*** DATA TO USE

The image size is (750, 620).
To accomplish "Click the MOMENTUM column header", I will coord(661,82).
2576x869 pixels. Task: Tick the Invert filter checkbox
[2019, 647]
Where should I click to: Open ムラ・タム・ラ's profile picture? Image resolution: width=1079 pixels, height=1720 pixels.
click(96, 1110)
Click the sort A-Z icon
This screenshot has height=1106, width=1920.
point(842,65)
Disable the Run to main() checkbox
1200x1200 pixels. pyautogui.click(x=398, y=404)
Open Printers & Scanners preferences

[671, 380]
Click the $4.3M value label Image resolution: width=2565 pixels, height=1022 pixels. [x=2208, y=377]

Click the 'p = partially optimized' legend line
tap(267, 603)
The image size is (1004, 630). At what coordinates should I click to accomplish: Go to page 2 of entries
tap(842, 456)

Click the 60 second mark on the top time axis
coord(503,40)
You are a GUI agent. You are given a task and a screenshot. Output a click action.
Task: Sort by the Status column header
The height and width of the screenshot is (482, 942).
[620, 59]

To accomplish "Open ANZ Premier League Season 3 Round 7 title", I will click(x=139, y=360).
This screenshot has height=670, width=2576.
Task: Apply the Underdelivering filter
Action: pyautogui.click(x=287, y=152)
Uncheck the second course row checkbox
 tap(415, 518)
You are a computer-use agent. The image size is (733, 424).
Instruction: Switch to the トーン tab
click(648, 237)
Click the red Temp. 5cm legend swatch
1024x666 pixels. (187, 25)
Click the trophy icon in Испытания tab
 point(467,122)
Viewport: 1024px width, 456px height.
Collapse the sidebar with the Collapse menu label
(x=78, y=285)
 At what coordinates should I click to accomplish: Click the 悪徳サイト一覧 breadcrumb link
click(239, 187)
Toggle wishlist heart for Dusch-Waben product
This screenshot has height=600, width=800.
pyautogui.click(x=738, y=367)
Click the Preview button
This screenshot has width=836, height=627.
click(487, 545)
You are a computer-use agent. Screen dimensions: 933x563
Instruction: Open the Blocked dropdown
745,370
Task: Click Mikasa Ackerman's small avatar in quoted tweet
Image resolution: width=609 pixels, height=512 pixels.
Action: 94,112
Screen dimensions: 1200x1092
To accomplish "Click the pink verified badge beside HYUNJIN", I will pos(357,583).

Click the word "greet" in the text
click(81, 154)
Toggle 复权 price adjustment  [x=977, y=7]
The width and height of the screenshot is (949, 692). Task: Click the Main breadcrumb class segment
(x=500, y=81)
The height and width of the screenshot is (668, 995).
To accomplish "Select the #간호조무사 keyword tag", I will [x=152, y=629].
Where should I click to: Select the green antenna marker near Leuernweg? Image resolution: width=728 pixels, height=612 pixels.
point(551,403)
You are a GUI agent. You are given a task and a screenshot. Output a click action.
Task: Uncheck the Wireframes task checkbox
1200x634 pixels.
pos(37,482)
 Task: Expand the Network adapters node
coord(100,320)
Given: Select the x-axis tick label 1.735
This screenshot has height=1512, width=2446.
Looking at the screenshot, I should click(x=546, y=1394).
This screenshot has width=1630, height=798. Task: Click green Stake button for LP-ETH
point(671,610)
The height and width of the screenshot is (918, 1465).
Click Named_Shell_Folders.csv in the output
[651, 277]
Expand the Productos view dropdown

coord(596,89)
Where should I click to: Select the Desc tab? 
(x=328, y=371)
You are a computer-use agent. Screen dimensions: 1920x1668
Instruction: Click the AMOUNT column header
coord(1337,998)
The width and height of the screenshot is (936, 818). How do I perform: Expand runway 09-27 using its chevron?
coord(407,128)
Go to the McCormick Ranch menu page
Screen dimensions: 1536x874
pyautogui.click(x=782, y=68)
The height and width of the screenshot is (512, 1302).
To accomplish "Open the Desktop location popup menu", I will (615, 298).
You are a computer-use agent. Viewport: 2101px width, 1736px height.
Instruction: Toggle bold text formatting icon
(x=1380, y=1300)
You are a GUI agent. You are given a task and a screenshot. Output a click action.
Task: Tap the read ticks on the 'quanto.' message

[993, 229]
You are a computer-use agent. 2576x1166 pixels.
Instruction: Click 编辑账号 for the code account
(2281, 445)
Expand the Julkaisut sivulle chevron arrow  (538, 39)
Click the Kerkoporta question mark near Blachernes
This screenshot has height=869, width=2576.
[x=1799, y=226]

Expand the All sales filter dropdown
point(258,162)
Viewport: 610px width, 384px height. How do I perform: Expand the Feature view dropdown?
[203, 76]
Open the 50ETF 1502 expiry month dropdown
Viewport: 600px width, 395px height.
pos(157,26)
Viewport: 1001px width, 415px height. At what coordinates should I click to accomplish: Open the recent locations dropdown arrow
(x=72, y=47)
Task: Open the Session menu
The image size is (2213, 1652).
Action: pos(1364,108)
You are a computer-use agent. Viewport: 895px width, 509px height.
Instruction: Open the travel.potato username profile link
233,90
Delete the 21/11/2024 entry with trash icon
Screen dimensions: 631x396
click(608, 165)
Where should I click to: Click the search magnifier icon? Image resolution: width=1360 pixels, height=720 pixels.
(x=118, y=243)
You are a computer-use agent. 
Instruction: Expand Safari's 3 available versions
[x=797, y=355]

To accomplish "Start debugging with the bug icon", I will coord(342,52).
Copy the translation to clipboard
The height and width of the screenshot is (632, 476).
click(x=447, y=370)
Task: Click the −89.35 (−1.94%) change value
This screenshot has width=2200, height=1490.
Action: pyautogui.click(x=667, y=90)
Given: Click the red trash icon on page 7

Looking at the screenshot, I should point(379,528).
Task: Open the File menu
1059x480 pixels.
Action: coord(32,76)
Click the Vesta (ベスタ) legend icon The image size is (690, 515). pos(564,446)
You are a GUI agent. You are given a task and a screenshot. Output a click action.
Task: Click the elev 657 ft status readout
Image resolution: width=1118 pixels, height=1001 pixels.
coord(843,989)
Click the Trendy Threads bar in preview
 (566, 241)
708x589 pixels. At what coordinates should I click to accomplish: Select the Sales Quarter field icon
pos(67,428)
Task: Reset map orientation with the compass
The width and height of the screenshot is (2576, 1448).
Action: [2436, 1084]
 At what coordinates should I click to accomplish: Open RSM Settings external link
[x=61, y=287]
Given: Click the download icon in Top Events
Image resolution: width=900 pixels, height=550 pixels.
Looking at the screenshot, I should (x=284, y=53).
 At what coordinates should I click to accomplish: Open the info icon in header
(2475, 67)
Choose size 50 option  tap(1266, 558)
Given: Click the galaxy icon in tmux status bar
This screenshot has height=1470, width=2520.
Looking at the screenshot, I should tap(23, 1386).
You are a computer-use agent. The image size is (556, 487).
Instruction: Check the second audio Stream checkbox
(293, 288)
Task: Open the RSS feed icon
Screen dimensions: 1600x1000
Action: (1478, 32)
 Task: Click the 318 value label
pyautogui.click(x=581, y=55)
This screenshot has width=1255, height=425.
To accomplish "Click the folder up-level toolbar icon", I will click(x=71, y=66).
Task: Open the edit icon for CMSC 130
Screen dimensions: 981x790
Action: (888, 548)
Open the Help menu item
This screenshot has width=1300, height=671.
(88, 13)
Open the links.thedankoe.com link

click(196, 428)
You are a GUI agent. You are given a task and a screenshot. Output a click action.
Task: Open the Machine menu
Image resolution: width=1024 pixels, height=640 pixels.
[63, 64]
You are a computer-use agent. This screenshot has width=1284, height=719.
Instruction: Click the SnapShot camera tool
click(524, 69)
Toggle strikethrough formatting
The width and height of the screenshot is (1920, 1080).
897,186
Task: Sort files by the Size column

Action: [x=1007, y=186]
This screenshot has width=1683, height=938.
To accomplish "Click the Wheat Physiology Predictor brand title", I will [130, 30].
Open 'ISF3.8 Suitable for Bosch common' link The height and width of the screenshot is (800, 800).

******

Edit the rows starting with the line with "Task: Reset map orientation with the compass" and going on through the line with "Action: (888, 548)", replacing "checkbox" with "check box" and leaving everything else unchanged.

RESPONSE TO THIS EXERCISE ▸
Task: Reset map orientation with the compass
The width and height of the screenshot is (2576, 1448).
Action: [2436, 1084]
 At what coordinates should I click to accomplish: Open RSM Settings external link
[x=61, y=287]
Given: Click the download icon in Top Events
Image resolution: width=900 pixels, height=550 pixels.
Looking at the screenshot, I should (x=284, y=53).
 At what coordinates should I click to accomplish: Open the info icon in header
(2475, 67)
Choose size 50 option  tap(1266, 558)
Given: Click the galaxy icon in tmux status bar
This screenshot has height=1470, width=2520.
Looking at the screenshot, I should tap(23, 1386).
You are a computer-use agent. The image size is (556, 487).
Instruction: Check the second audio Stream check box
(293, 288)
Task: Open the RSS feed icon
Screen dimensions: 1600x1000
Action: (1478, 32)
 Task: Click the 318 value label
pyautogui.click(x=581, y=55)
This screenshot has width=1255, height=425.
To accomplish "Click the folder up-level toolbar icon", I will click(x=71, y=66).
Task: Open the edit icon for CMSC 130
Screen dimensions: 981x790
Action: (888, 548)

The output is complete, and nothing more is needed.